● **WHAT YOU HAVE TO DO**: In this exercise, every entry below is to be reproduced word for word.

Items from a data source
────

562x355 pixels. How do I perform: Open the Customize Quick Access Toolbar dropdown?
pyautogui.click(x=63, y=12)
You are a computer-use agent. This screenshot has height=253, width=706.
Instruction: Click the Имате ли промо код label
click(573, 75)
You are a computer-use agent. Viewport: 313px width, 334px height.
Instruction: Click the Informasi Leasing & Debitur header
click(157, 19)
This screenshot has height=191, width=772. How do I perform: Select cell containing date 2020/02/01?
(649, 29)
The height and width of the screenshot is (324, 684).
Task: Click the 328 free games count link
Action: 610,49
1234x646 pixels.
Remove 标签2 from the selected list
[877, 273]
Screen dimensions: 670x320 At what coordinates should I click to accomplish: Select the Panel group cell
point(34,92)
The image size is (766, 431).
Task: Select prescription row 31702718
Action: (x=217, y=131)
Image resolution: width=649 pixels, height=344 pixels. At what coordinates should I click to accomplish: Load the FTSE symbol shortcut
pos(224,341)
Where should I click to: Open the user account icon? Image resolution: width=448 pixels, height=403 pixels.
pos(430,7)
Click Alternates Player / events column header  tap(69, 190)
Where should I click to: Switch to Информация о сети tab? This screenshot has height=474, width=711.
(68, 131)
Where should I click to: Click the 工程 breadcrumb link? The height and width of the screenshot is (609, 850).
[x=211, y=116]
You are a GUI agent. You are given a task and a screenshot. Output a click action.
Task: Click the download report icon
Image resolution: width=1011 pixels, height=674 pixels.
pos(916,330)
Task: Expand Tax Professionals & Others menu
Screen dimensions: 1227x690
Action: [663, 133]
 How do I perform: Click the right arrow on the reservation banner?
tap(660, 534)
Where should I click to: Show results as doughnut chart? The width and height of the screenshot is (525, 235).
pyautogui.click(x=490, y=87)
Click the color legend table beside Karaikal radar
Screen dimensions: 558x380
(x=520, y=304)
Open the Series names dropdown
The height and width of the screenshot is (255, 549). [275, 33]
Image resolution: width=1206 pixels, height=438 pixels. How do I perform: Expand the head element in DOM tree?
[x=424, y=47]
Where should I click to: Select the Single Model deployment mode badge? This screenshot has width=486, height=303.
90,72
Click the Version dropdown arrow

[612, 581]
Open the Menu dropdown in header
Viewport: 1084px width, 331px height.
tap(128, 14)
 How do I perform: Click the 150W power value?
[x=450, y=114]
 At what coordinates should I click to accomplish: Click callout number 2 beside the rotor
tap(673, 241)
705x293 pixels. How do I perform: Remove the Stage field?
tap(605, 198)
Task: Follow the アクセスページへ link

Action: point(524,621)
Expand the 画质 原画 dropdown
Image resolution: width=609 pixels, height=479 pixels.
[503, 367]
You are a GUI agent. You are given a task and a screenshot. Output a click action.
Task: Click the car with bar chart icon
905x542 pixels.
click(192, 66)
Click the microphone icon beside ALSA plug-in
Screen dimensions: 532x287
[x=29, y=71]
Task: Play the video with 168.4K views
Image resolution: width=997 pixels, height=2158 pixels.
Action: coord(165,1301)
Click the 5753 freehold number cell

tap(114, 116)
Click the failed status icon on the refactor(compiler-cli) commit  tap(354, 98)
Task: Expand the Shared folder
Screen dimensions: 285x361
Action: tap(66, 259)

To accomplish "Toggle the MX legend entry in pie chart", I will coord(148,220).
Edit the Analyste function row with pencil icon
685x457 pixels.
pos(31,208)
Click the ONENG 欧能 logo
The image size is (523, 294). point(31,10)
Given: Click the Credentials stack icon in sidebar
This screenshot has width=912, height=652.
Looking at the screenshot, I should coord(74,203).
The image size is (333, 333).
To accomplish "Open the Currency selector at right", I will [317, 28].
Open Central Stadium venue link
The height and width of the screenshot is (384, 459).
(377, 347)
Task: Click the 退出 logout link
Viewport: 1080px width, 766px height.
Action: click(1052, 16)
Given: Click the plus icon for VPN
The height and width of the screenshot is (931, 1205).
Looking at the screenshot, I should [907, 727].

────

● **EXERCISE SOLUTION**:
562x355 pixels. How do I perform: Open the Customize Quick Access Toolbar dropdown?
pyautogui.click(x=63, y=12)
You are a computer-use agent. This screenshot has height=253, width=706.
Instruction: Click the Имате ли промо код label
click(573, 75)
You are a computer-use agent. Viewport: 313px width, 334px height.
Instruction: Click the Informasi Leasing & Debitur header
click(157, 19)
This screenshot has height=191, width=772. How do I perform: Select cell containing date 2020/02/01?
(649, 29)
The height and width of the screenshot is (324, 684).
Task: Click the 328 free games count link
Action: 610,49
1234x646 pixels.
Remove 标签2 from the selected list
[877, 273]
Screen dimensions: 670x320 At what coordinates should I click to accomplish: Select the Panel group cell
point(34,92)
The image size is (766, 431).
Task: Select prescription row 31702718
Action: (x=217, y=131)
Image resolution: width=649 pixels, height=344 pixels. At what coordinates should I click to accomplish: Load the FTSE symbol shortcut
pos(224,341)
Where should I click to: Open the user account icon? Image resolution: width=448 pixels, height=403 pixels.
pos(430,7)
Click Alternates Player / events column header  tap(69, 190)
Where should I click to: Switch to Информация о сети tab? This screenshot has height=474, width=711.
(68, 131)
Where should I click to: Click the 工程 breadcrumb link? The height and width of the screenshot is (609, 850).
[x=211, y=116]
You are a GUI agent. You are given a task and a screenshot. Output a click action.
Task: Click the download report icon
Image resolution: width=1011 pixels, height=674 pixels.
pos(916,330)
Task: Expand Tax Professionals & Others menu
Screen dimensions: 1227x690
Action: [663, 133]
 How do I perform: Click the right arrow on the reservation banner?
tap(660, 534)
Where should I click to: Show results as doughnut chart? The width and height of the screenshot is (525, 235).
pyautogui.click(x=490, y=87)
Click the color legend table beside Karaikal radar
Screen dimensions: 558x380
(x=520, y=304)
Open the Series names dropdown
The height and width of the screenshot is (255, 549). [275, 33]
Image resolution: width=1206 pixels, height=438 pixels. How do I perform: Expand the head element in DOM tree?
[x=424, y=47]
Where should I click to: Select the Single Model deployment mode badge? This screenshot has width=486, height=303.
90,72
Click the Version dropdown arrow

[612, 581]
Open the Menu dropdown in header
Viewport: 1084px width, 331px height.
tap(128, 14)
 How do I perform: Click the 150W power value?
[x=450, y=114]
 At what coordinates should I click to accomplish: Click callout number 2 beside the rotor
tap(673, 241)
705x293 pixels. How do I perform: Remove the Stage field?
tap(605, 198)
Task: Follow the アクセスページへ link

Action: point(524,621)
Expand the 画质 原画 dropdown
Image resolution: width=609 pixels, height=479 pixels.
[503, 367]
You are a GUI agent. You are given a task and a screenshot. Output a click action.
Task: Click the car with bar chart icon
905x542 pixels.
click(192, 66)
Click the microphone icon beside ALSA plug-in
Screen dimensions: 532x287
[x=29, y=71]
Task: Play the video with 168.4K views
Image resolution: width=997 pixels, height=2158 pixels.
Action: coord(165,1301)
Click the 5753 freehold number cell

tap(114, 116)
Click the failed status icon on the refactor(compiler-cli) commit  tap(354, 98)
Task: Expand the Shared folder
Screen dimensions: 285x361
Action: tap(66, 259)

To accomplish "Toggle the MX legend entry in pie chart", I will coord(148,220).
Edit the Analyste function row with pencil icon
685x457 pixels.
pos(31,208)
Click the ONENG 欧能 logo
The image size is (523, 294). point(31,10)
Given: Click the Credentials stack icon in sidebar
This screenshot has width=912, height=652.
Looking at the screenshot, I should coord(74,203).
The image size is (333, 333).
To accomplish "Open the Currency selector at right", I will [317, 28].
Open Central Stadium venue link
The height and width of the screenshot is (384, 459).
(377, 347)
Task: Click the 退出 logout link
Viewport: 1080px width, 766px height.
Action: click(1052, 16)
Given: Click the plus icon for VPN
The height and width of the screenshot is (931, 1205).
Looking at the screenshot, I should [907, 727].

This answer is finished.